Quietman's Electric Kayak Page
It has been a long time coming, and I will most likely add to this in the future, but I constantly get email asking me questions about my electric trolling motor setup, and how to do one themselves.
1. Why Electric?
Many have asked me why I did it, especially since I am an athlete and can paddle my kayak farther and faster than most, and would seemingly have no need or interest in powering my kayak. The answer? Well, while it is true that an electric option opens up kayaking to many people who perhaps could not do it otherwise, it also makes the kayak a better and more versatile fishing machine. I primarily kayak to fish, and to get on the water with my friends.
Fishing involves the use of the hands, and since I love trolling, it involves constant and precise boat-control. When you troll while paddling, every time you stop paddling to deal with a hook-up, snag or to just check your lures, the kayak stops and spins and drifts aimlessly with the current and wind.
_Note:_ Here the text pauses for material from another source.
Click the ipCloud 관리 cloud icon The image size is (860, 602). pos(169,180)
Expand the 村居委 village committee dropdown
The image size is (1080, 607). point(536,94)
This tangles your line and wastes tons of productive fishing time, usually in the best spots when you least can afford it.
With a trolling motor you can continue forward with lures or bait kept in the "zone" and producing for you while you reel in and clean, check or just unhook and release a smaller or unwanted fish. It also lets you continue forward reeling in lines and getting ready to fight a really big fish that you have "hanging" and lets you constantly adjust the boat position and even follow the fish if needed during the fight.
If you like to drift or slowly cruise and cast, like the pro-bassers do, a trolling motor allows you to set up a controlled artificial "drift" in any way you like, while freeing your hands to cast and retrieve your offering at the same time.
The other benefits of a trolling motor are range and safety. With a motor like mine you can go nearly 20 miles at slow-troll speed, 2 to 3 mph, without paddling. Run the motor AND paddle, which is what my friends and I do, and I'm not sure what the range would be, really far! I have done over 20 miles in a day many times, while fishing the whole time, with lots of power left over. And if the wind blows, the motor could really be a life-saver for weaker paddles. At my local fishing hole, Dana Point, several of my buddys have gone out and bought the setup after watching me blow past them upwind to fish when they could make almost no headway. A motor can add hours and days to your fishing, and get you places others can't go.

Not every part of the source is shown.